兄からも性行為を強要されて

ところが、家ではまた事件が起きていた。愛が家に着くと、母親はすぐさま愛を妹の恵の部屋に連れて行った。久しぶりに見た恵は、以前に比べてだいぶふっくらとしていたのだ。

「まさか……」

妹は妊娠していた。もしかして妹も父に……。愛は鳥肌が立つのを感じた。

「お兄ちゃんの子よ……」母親の言葉に、愛は少しほっとしていた。母は、父が娘に性暴力を働いていることは知らなかった。暴力は振るうが、娘にまで手を出す男だとは思っていない。

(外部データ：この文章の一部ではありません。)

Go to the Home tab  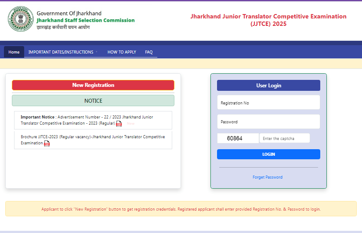pos(14,52)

もし、妹のお腹の子が父の子だったとしたら、母はその事実に耐えられないだろう……。

「もう随分お腹が大きいようだけど、どうするの?」

父と兄、二人からの性暴力に遭い妊娠するもどちらの子かわからない…幼少期から暴力で支配された名家の姉妹の苦悩「これ以上父に汚されたくない」_2

母親はどうすべきか迷っている様子だったが、

「産むつもり」恵の意志は固かった。

「まあ、理由はなんとでもつけられるだろう」

と、父親の信夫も了承済みだった。

愛は久しぶりに、随分とやつれた信夫の姿を見て密かに驚いていた。信夫はこのところ体調が悪く、通院しているのだという。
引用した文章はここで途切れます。